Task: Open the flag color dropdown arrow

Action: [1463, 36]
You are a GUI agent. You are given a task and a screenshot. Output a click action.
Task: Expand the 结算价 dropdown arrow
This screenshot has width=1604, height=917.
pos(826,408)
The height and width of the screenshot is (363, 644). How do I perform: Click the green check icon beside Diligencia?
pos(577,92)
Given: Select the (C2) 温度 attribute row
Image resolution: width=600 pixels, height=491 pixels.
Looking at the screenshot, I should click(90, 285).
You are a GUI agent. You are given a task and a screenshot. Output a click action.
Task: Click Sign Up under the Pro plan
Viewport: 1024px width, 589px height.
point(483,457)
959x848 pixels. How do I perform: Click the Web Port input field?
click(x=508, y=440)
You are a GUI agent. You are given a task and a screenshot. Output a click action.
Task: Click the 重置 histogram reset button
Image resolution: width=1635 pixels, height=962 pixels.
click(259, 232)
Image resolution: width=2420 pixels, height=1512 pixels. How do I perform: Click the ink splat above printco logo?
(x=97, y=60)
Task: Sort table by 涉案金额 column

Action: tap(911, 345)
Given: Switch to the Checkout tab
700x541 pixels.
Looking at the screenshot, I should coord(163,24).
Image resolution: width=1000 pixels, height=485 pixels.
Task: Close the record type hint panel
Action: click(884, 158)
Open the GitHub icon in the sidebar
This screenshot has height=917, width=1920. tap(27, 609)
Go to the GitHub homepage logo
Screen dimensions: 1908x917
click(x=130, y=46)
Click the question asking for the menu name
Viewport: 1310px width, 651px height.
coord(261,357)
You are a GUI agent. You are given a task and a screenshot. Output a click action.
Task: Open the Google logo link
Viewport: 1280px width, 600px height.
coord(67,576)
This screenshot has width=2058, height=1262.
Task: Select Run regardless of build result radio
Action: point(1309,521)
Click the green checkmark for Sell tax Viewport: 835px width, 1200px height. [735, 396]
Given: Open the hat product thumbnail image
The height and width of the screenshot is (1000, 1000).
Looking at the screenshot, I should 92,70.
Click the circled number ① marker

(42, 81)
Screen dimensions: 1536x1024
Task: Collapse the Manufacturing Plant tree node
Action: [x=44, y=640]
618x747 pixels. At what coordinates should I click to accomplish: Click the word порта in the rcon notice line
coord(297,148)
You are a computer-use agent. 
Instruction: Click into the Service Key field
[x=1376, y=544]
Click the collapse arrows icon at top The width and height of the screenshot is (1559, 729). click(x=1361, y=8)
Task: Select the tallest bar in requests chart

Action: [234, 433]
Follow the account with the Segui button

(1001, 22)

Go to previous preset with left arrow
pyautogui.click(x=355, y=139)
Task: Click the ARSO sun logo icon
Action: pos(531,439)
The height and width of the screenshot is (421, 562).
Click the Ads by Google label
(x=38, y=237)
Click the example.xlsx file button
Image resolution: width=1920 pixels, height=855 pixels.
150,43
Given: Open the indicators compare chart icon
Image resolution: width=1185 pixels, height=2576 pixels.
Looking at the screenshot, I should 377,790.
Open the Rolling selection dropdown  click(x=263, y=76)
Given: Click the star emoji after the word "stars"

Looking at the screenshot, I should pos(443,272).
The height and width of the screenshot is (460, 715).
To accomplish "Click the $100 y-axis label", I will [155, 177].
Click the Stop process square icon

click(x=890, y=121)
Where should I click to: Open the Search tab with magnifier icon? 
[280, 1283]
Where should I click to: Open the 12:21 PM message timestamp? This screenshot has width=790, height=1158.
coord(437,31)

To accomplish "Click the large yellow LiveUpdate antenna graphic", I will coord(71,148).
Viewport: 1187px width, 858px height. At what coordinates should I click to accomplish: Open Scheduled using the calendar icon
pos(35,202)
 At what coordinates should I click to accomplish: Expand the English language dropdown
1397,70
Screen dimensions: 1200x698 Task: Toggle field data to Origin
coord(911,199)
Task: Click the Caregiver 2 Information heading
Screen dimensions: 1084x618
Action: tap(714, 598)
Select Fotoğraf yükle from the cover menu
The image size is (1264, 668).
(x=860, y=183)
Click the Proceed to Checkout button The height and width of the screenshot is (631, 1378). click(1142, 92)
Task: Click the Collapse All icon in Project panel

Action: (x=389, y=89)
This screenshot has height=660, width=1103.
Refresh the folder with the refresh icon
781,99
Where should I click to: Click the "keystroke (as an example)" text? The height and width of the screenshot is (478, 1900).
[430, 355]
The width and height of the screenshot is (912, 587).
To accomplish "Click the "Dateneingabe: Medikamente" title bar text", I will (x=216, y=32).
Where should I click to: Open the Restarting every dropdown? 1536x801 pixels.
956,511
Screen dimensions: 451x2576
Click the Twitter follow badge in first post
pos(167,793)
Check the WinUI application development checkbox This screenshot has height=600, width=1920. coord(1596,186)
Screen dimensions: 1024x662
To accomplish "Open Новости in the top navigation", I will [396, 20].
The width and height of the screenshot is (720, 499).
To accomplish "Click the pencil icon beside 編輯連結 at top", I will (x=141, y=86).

§ Your instructions:
Copy every item above word for word, with no changes.

§ Answer to this problem:
Task: Open the flag color dropdown arrow

Action: [1463, 36]
You are a GUI agent. You are given a task and a screenshot. Output a click action.
Task: Expand the 结算价 dropdown arrow
This screenshot has width=1604, height=917.
pos(826,408)
The height and width of the screenshot is (363, 644). How do I perform: Click the green check icon beside Diligencia?
pos(577,92)
Given: Select the (C2) 温度 attribute row
Image resolution: width=600 pixels, height=491 pixels.
Looking at the screenshot, I should click(90, 285).
You are a GUI agent. You are given a task and a screenshot. Output a click action.
Task: Click Sign Up under the Pro plan
Viewport: 1024px width, 589px height.
point(483,457)
959x848 pixels. How do I perform: Click the Web Port input field?
click(x=508, y=440)
You are a GUI agent. You are given a task and a screenshot. Output a click action.
Task: Click the 重置 histogram reset button
Image resolution: width=1635 pixels, height=962 pixels.
click(259, 232)
Image resolution: width=2420 pixels, height=1512 pixels. How do I perform: Click the ink splat above printco logo?
(x=97, y=60)
Task: Sort table by 涉案金额 column

Action: tap(911, 345)
Given: Switch to the Checkout tab
700x541 pixels.
Looking at the screenshot, I should coord(163,24).
Image resolution: width=1000 pixels, height=485 pixels.
Task: Close the record type hint panel
Action: click(884, 158)
Open the GitHub icon in the sidebar
This screenshot has height=917, width=1920. tap(27, 609)
Go to the GitHub homepage logo
Screen dimensions: 1908x917
click(x=130, y=46)
Click the question asking for the menu name
Viewport: 1310px width, 651px height.
coord(261,357)
You are a GUI agent. You are given a task and a screenshot. Output a click action.
Task: Open the Google logo link
Viewport: 1280px width, 600px height.
coord(67,576)
This screenshot has width=2058, height=1262.
Task: Select Run regardless of build result radio
Action: point(1309,521)
Click the green checkmark for Sell tax Viewport: 835px width, 1200px height. [735, 396]
Given: Open the hat product thumbnail image
The height and width of the screenshot is (1000, 1000).
Looking at the screenshot, I should 92,70.
Click the circled number ① marker

(42, 81)
Screen dimensions: 1536x1024
Task: Collapse the Manufacturing Plant tree node
Action: [x=44, y=640]
618x747 pixels. At what coordinates should I click to accomplish: Click the word порта in the rcon notice line
coord(297,148)
You are a computer-use agent. 
Instruction: Click into the Service Key field
[x=1376, y=544]
Click the collapse arrows icon at top The width and height of the screenshot is (1559, 729). click(x=1361, y=8)
Task: Select the tallest bar in requests chart

Action: [234, 433]
Follow the account with the Segui button

(1001, 22)

Go to previous preset with left arrow
pyautogui.click(x=355, y=139)
Task: Click the ARSO sun logo icon
Action: pos(531,439)
The height and width of the screenshot is (421, 562).
Click the Ads by Google label
(x=38, y=237)
Click the example.xlsx file button
Image resolution: width=1920 pixels, height=855 pixels.
150,43
Given: Open the indicators compare chart icon
Image resolution: width=1185 pixels, height=2576 pixels.
Looking at the screenshot, I should 377,790.
Open the Rolling selection dropdown  click(x=263, y=76)
Given: Click the star emoji after the word "stars"

Looking at the screenshot, I should pos(443,272).
The height and width of the screenshot is (460, 715).
To accomplish "Click the $100 y-axis label", I will [155, 177].
Click the Stop process square icon

click(x=890, y=121)
Where should I click to: Open the Search tab with magnifier icon? 
[280, 1283]
Where should I click to: Open the 12:21 PM message timestamp? This screenshot has width=790, height=1158.
coord(437,31)

To accomplish "Click the large yellow LiveUpdate antenna graphic", I will coord(71,148).
Viewport: 1187px width, 858px height. At what coordinates should I click to accomplish: Open Scheduled using the calendar icon
pos(35,202)
 At what coordinates should I click to accomplish: Expand the English language dropdown
1397,70
Screen dimensions: 1200x698 Task: Toggle field data to Origin
coord(911,199)
Task: Click the Caregiver 2 Information heading
Screen dimensions: 1084x618
Action: tap(714, 598)
Select Fotoğraf yükle from the cover menu
The image size is (1264, 668).
(x=860, y=183)
Click the Proceed to Checkout button The height and width of the screenshot is (631, 1378). click(1142, 92)
Task: Click the Collapse All icon in Project panel

Action: (x=389, y=89)
This screenshot has height=660, width=1103.
Refresh the folder with the refresh icon
781,99
Where should I click to: Click the "keystroke (as an example)" text? The height and width of the screenshot is (478, 1900).
[430, 355]
The width and height of the screenshot is (912, 587).
To accomplish "Click the "Dateneingabe: Medikamente" title bar text", I will (x=216, y=32).
Where should I click to: Open the Restarting every dropdown? 1536x801 pixels.
956,511
Screen dimensions: 451x2576
Click the Twitter follow badge in first post
pos(167,793)
Check the WinUI application development checkbox This screenshot has height=600, width=1920. coord(1596,186)
Screen dimensions: 1024x662
To accomplish "Open Новости in the top navigation", I will [396, 20].
The width and height of the screenshot is (720, 499).
To accomplish "Click the pencil icon beside 編輯連結 at top", I will (x=141, y=86).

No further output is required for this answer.